What you will do:
Some lines in the listing hold the word "This". Return each of them.
-- Task data follows --
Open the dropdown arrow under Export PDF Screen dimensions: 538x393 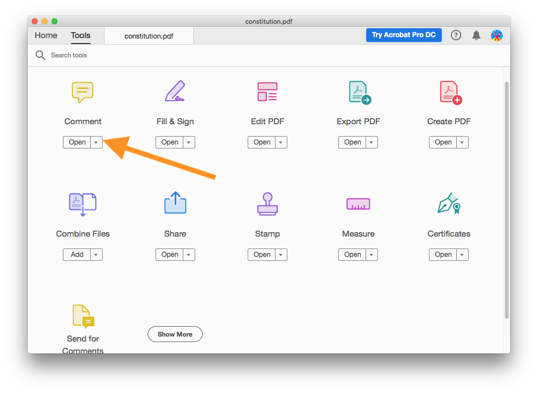(372, 143)
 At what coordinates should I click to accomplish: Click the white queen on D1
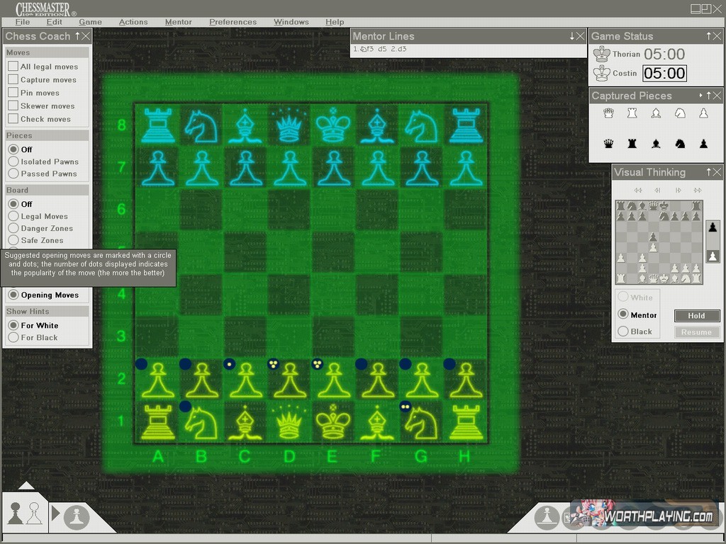[289, 423]
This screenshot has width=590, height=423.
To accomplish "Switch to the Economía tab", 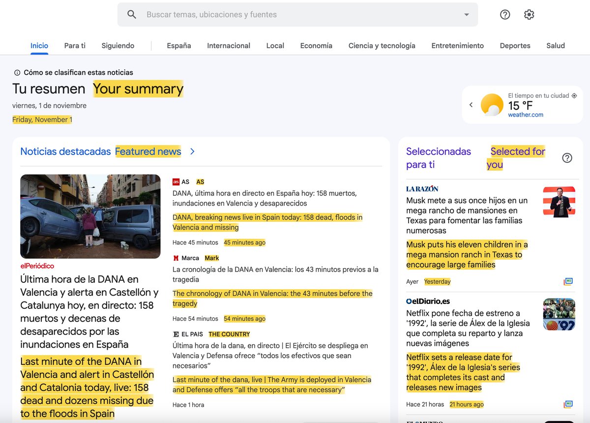I will [316, 45].
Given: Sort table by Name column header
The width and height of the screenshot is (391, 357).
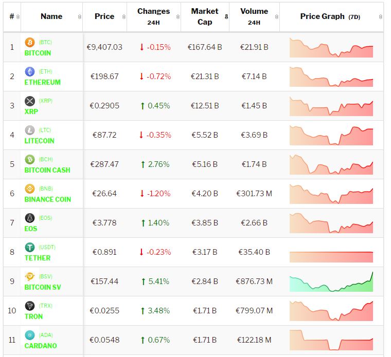Looking at the screenshot, I should pos(51,16).
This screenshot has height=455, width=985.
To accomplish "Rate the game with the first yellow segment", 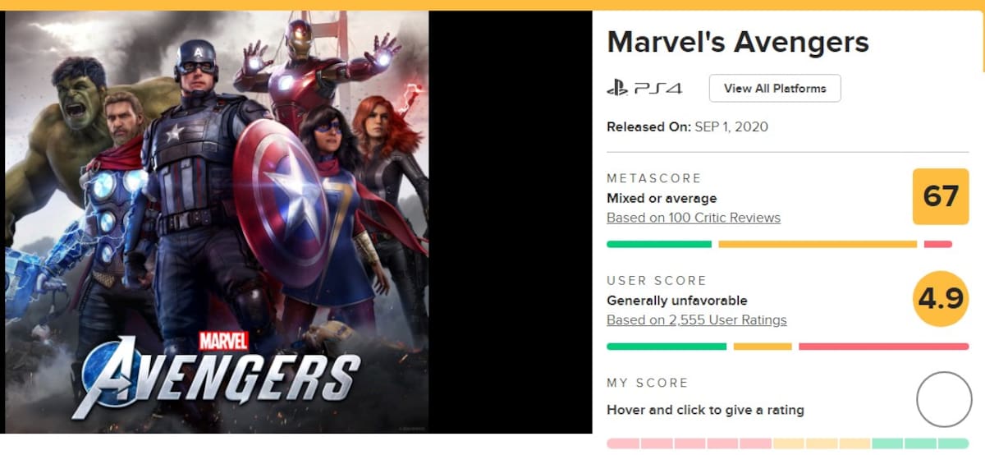I will (x=789, y=444).
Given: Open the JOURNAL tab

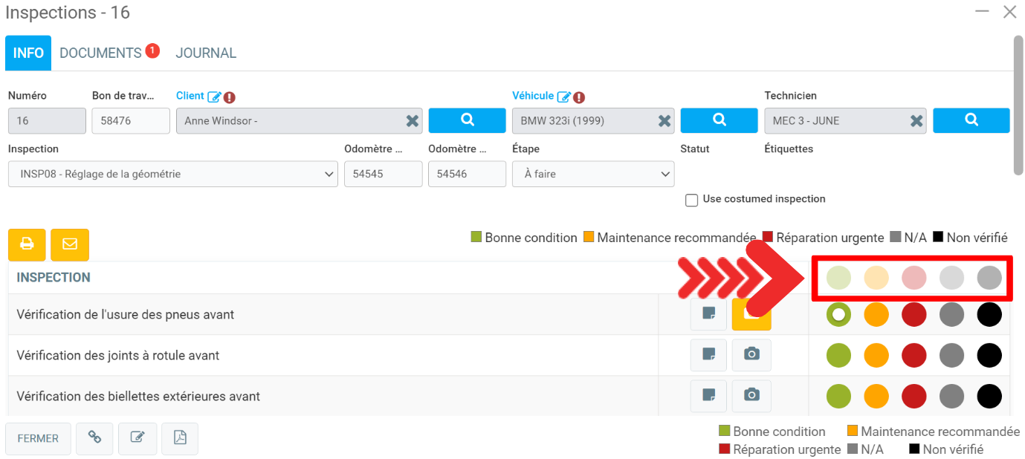Looking at the screenshot, I should [206, 53].
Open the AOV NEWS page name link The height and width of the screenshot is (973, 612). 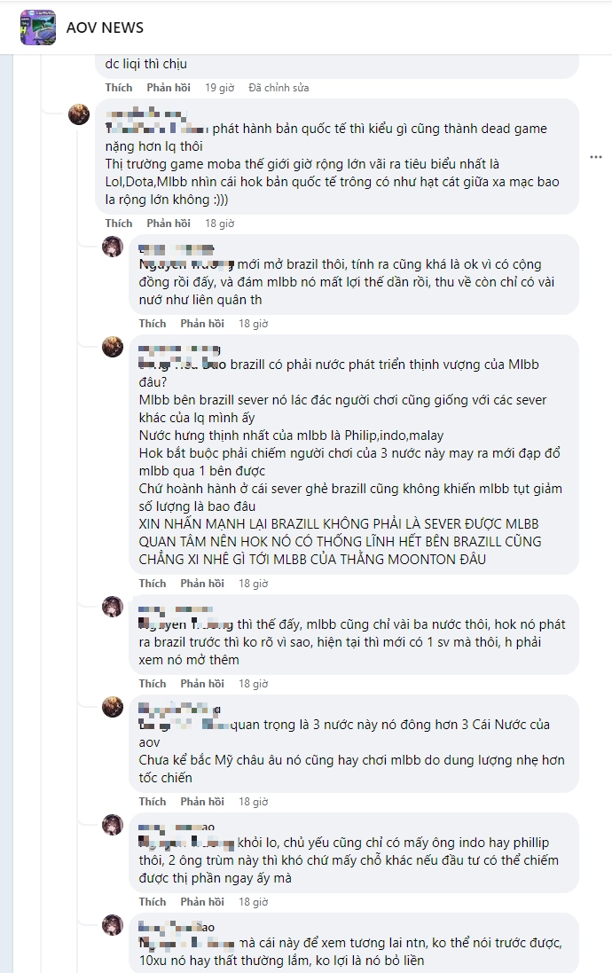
-- Task data concluded --
Task response:
This screenshot has width=590, height=423.
This screenshot has height=455, width=985.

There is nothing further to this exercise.